_Work instruction_:
Render the material as a Markdown table with the columns "Row" and "Line text." Start at the line that contains "You are a GUI" and continue through the end of the material, giving each line its own numbered row, skipping blank lines, and omitting the pictures.
---
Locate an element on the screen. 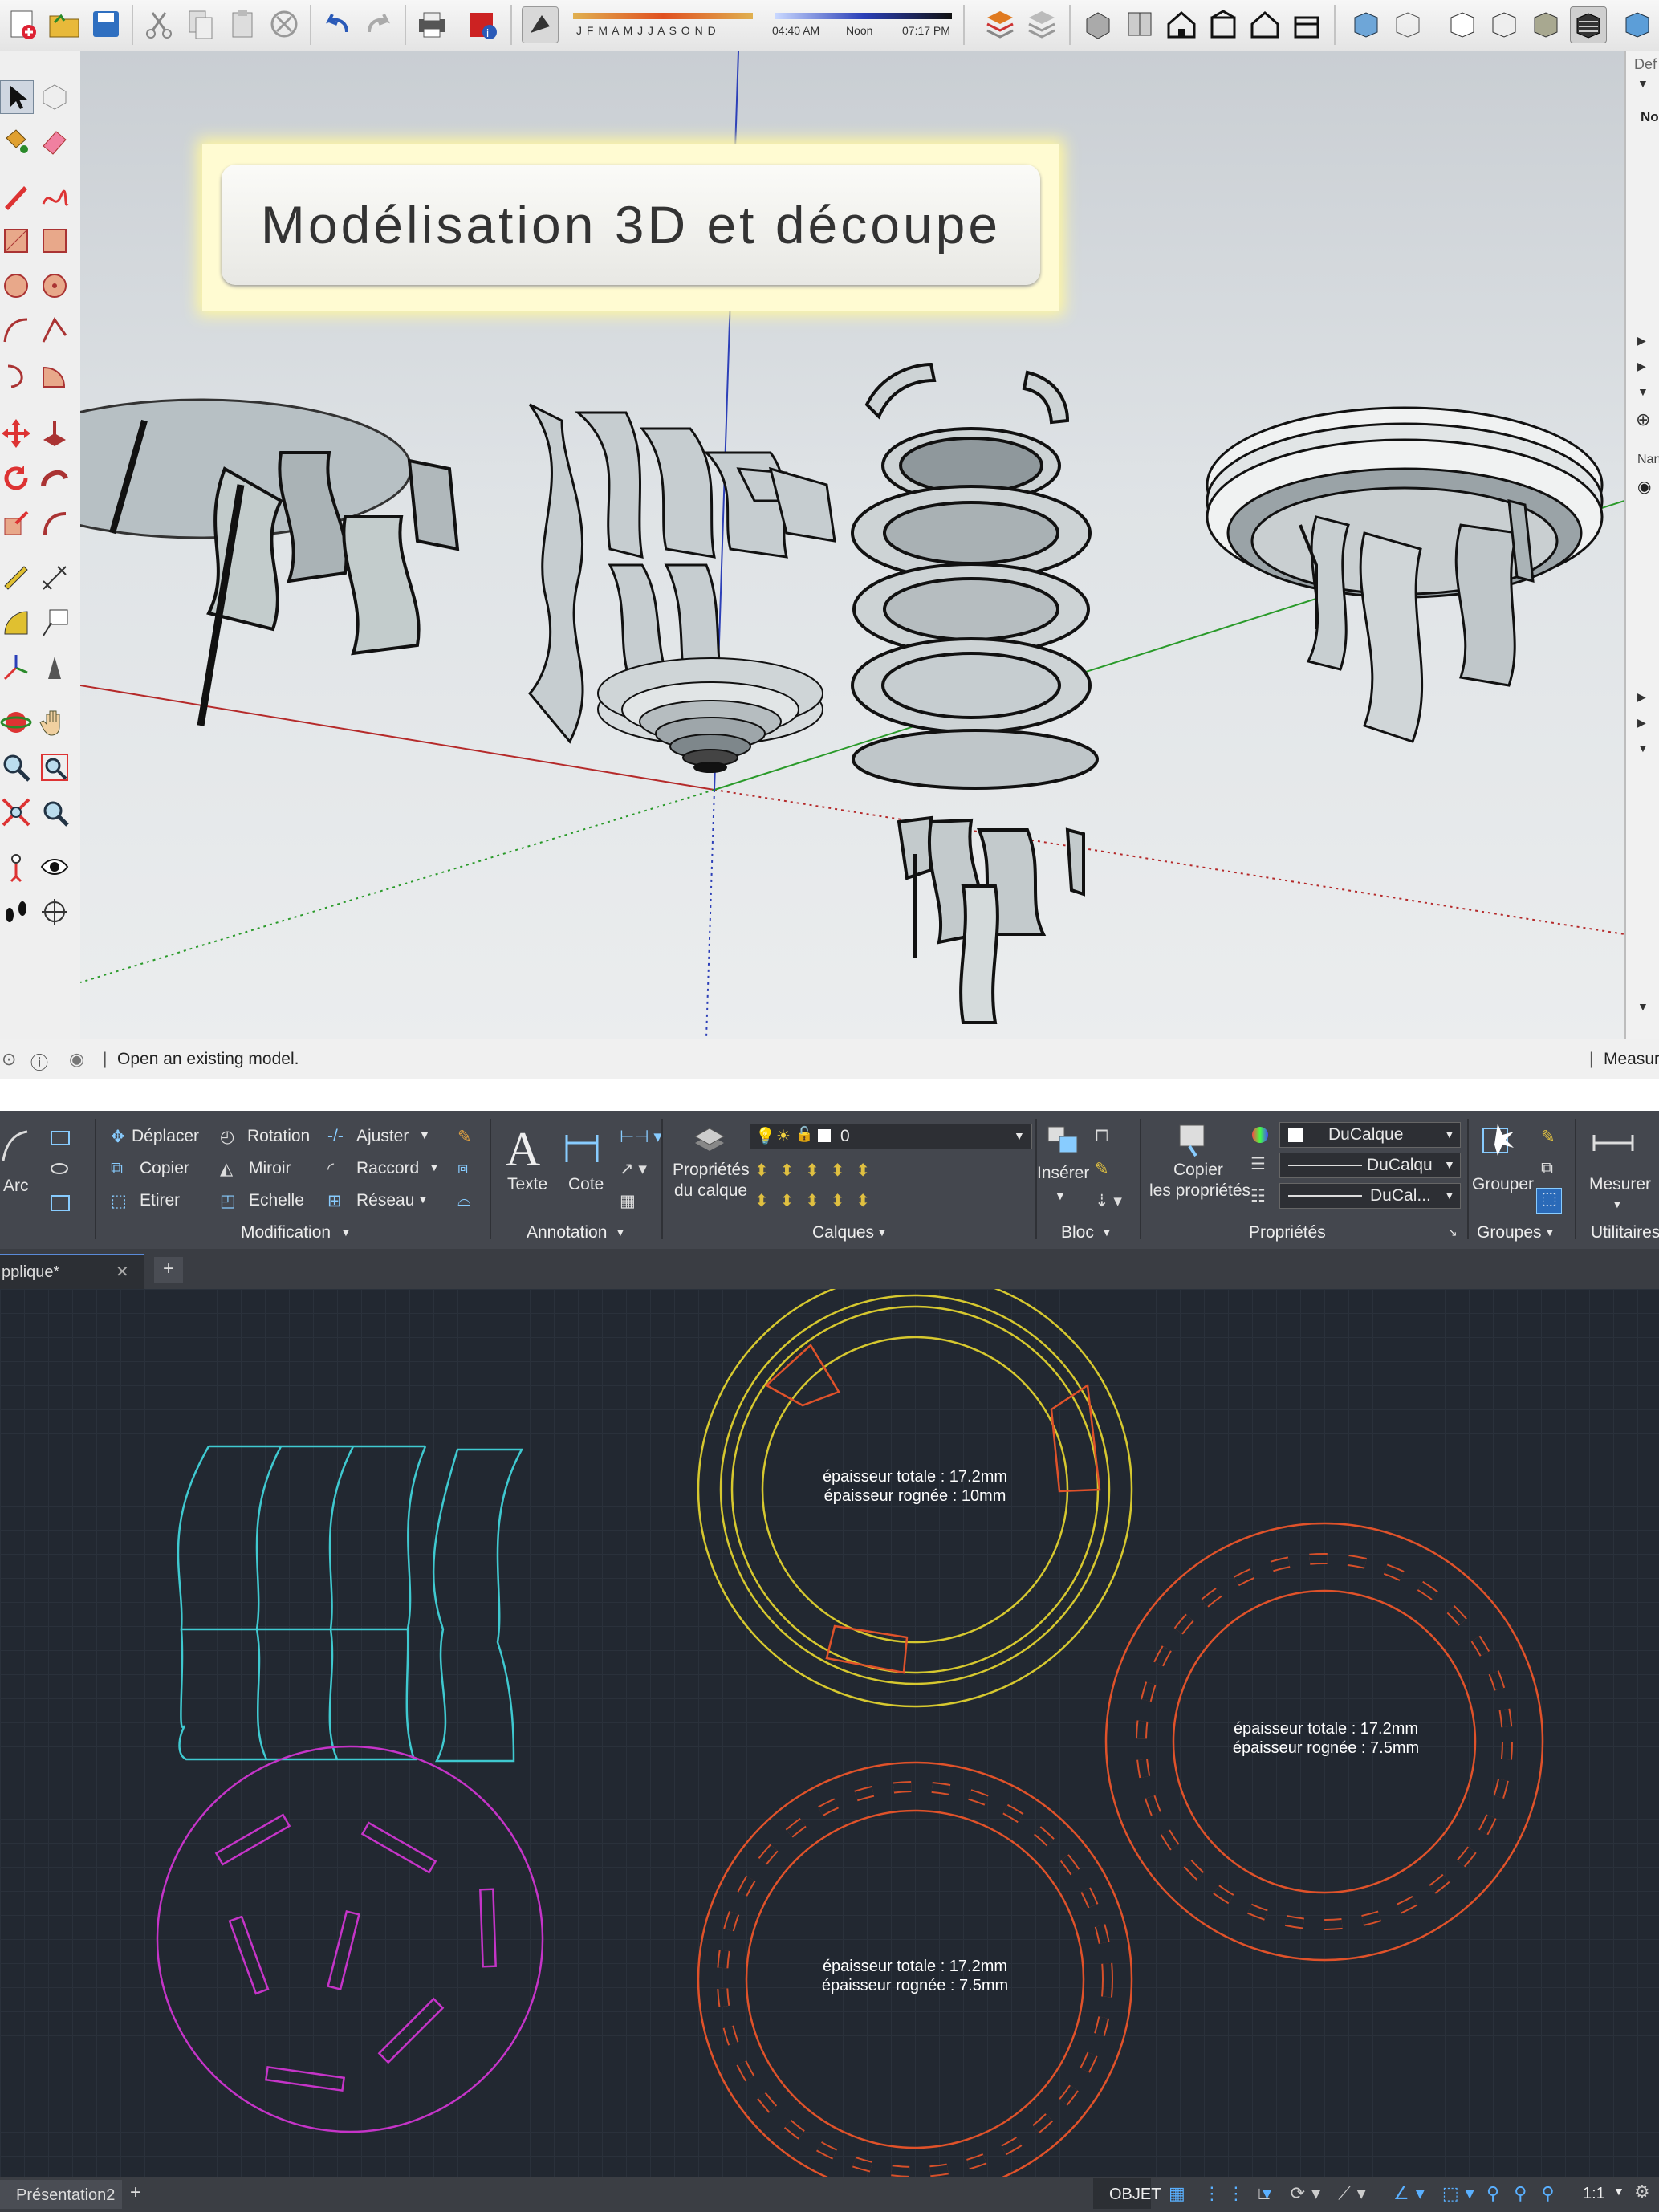 This screenshot has height=2212, width=1659. tape-measure-icon is located at coordinates (16, 578).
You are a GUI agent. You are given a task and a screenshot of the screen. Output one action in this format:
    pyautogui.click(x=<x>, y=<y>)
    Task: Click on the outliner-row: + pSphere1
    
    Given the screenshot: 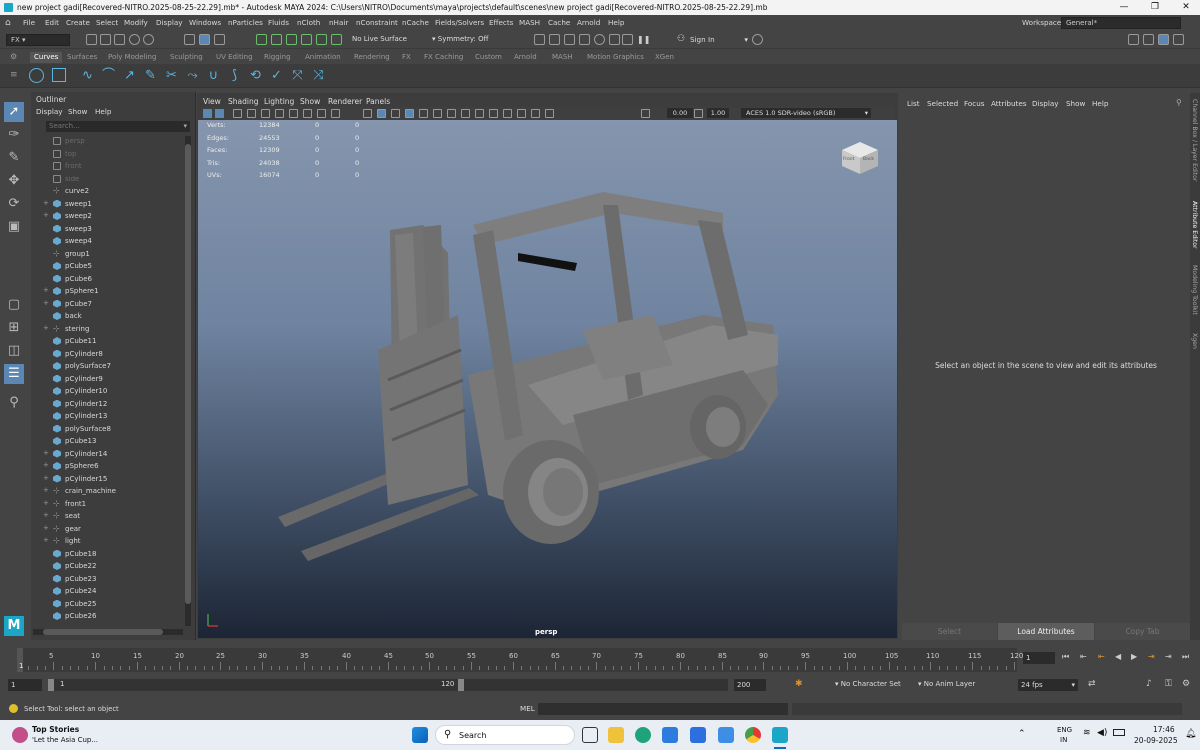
---
_Solution to this task_:
| Row | Line text |
|---|---|
| 1 | You are a GUI agent. You are given a task and a screenshot of the screen. Output one action in this format: |
| 2 |     pyautogui.click(x=<x>, y=<y>) |
| 3 |     Task: Click on the outliner-row: + pSphere1 |
| 4 |     Given the screenshot:  |